Pour Koyagialo, en effet, le président national du Mlc bénéficie de la présomption d’innocence et ses avocats s’activent pour obtenir sa mise en liberté provisoire. Il n’y a pas de condamnation pour l’instant. Au bout du compte il y aura un procès, fait-il savoir, avant de noter qu’il faut laisser la justice faire son travail.
Et d’ajouter : “ C’est peut-être une occasion pour lui d’expliquer à l’opinion tant nationale qu’internationale ce qui s’est passé exactement. Jusqu’à ce jour, ce sont les accusations des Ong des Droits de l’homme centrafricaines et celles de la Cour suprême centrafricaine qui ont parlé. Et ce dans le même sens.

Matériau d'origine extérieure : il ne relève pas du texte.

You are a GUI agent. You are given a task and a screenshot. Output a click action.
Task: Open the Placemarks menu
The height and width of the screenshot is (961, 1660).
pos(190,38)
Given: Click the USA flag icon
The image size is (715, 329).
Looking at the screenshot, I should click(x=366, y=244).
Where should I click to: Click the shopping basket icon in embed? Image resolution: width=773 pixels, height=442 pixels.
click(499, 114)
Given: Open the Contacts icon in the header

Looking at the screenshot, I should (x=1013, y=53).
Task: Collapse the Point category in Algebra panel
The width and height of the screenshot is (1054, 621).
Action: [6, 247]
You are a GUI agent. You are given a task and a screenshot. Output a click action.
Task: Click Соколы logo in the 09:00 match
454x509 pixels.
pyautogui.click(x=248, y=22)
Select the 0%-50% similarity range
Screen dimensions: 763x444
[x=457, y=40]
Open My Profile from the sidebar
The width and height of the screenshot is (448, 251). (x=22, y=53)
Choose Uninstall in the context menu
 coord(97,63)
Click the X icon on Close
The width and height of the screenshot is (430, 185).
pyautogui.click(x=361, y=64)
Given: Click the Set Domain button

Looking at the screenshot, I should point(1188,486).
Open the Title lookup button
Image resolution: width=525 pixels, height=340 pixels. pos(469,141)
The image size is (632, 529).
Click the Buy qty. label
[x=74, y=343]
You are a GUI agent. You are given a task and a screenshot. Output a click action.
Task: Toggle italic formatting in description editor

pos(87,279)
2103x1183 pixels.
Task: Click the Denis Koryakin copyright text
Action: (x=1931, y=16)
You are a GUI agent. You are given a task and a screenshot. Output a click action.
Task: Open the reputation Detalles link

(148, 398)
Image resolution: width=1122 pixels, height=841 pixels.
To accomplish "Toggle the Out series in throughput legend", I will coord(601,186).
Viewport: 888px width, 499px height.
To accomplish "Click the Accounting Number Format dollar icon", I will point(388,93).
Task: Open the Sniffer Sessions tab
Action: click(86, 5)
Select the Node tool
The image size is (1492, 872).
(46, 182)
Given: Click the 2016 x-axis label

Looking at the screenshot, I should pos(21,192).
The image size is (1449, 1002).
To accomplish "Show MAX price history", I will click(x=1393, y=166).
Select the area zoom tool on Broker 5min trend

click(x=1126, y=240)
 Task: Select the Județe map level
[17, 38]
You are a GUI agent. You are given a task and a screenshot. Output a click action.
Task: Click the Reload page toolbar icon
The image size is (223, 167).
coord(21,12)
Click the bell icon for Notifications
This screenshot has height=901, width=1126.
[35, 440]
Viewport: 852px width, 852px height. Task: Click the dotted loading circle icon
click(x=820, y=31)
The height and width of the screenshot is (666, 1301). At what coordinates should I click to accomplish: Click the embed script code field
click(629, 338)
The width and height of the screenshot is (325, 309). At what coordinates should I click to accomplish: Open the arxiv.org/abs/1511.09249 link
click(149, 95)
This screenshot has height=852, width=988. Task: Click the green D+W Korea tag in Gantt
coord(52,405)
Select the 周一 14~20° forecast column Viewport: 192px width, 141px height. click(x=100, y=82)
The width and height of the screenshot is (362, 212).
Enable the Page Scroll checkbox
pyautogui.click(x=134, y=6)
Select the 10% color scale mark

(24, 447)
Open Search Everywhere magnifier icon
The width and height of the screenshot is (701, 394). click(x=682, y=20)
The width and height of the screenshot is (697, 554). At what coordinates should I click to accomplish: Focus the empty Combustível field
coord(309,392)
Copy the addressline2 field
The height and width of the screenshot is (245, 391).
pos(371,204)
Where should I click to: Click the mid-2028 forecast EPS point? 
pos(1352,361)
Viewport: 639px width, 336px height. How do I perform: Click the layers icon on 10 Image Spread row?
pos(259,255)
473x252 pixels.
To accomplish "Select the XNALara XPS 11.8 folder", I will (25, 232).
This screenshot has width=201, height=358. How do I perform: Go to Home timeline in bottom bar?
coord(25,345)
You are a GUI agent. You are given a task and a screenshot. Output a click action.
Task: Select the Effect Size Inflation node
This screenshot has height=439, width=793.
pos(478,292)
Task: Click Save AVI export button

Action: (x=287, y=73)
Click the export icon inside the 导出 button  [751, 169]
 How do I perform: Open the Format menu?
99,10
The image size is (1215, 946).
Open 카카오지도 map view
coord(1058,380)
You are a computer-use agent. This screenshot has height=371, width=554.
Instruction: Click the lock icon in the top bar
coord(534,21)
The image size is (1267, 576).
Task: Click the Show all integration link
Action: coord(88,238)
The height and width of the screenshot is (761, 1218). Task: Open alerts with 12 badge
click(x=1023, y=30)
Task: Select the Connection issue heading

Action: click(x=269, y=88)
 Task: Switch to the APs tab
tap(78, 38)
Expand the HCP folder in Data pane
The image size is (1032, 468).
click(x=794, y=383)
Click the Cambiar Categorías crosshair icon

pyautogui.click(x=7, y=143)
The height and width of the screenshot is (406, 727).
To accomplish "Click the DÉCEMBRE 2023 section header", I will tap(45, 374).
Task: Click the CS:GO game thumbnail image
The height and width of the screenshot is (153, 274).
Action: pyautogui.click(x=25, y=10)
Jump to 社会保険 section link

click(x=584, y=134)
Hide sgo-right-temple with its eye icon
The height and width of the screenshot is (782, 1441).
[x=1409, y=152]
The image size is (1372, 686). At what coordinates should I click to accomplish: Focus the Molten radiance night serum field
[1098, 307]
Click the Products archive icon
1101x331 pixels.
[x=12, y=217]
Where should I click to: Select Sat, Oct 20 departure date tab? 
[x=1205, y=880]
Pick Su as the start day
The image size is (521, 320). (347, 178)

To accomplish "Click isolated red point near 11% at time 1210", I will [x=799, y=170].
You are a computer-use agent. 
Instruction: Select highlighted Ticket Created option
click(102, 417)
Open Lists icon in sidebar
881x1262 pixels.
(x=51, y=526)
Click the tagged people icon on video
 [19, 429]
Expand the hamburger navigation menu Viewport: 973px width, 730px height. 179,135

Il faut qu’on lui donne les moyens de se défendre ”.
L’ancien gouverneur du Katanga n’exclut pas l’éventualité que le sénateur Bemba soit blanchi au terme de la procédure. Raison pour laquelle il souligne qu’il n’entre nullement dans l’intention de son consortium politique de se réjouir de l’arrestation d’un compatriote.
Ce n’est pas finalement une boîte à pandore qui vient d’être ouverte. Etant donné que certains hommes au pouvoir actuellement peuvent, à tout moment, tomber dans les filets de la Cpi ? Evoquant l’article 28 des Statuts de Rome instituant la Cpi, M. Koyagialo laisse entendre que les mécanismes de poursuite devant celle-ci méconnaissent la qualité de la personne incriminée. Ce que l’Amp constate aujourd’hui c’est le fait que des Congolais sont arrêtés et d’autres devront l’être encore s’ils sont soupçonnés ou coupables d’infractions relevant de la compétence de cette Cour, à savoir les crimes de guerre et les crimes contre l’humanité. Nulle disposition, soit elle, l’amnistie ou telle autre mesure de grâce, prise au plan interne à l’effet de ne pas mettre en péril le processus de Sun City ou la réconciliation nationale ne peut éponger ces infractions, fait remarquer le n° 2 de l’Amp, faisant allusion sans doute à la déclaration du général dissident Nkunda demandant purement et simplement la relaxe du leader du Mlc.
A l’en croire, dès que la Cpi aura réuni les éléments sur l’un ou l’autre personne, soit elle membre du gouvernement ou d’une autre institution de la République, en rapport avec les crimes précités, il n’y aura pas d’autre choix que la poursuite devant elle.
Inculpation de J.P Bemba : l’ONU se déclare incompétente et refuse d’interférer dans le cours de la justice
Selon Jean Maurice Ripert, chef de la délégation du Conseil de sécurité des Nations Unies, le Conseil n’a pas compétence, et n’a aucune intention, d’interférer dans le travail de la cour pénale internationale. Cela pour autant que la CPI est une instance internationale indépendante et que le procureur est responsable de ce qu’il fait, a-t-il ajouté. Pour le Conseil de sécurité, tant que les droits de la défense seront évidemment respectés, il ne sera pas question que l’Onu intervienne.
“ Je crois qu’en revanche, nous sommes tombés d’accord avec le Président Kabila pour dire que la justice et la réconciliation nationale ne s’excluent pas. Et, vous savez, le Conseil de sécurité a pris très clairement position en faveur de la politique de la lutte contre l’impunité en Rdc, comme ailleurs ”, a dit en substance Jean Maurice Ripert.
Notons que ces déclarations ont été émises au cours de la conférence de presse qu’a animée la délégation à Goma, à l’issue de l’audience que lui a accordée le Chef de l’Etat Joseph Kabila.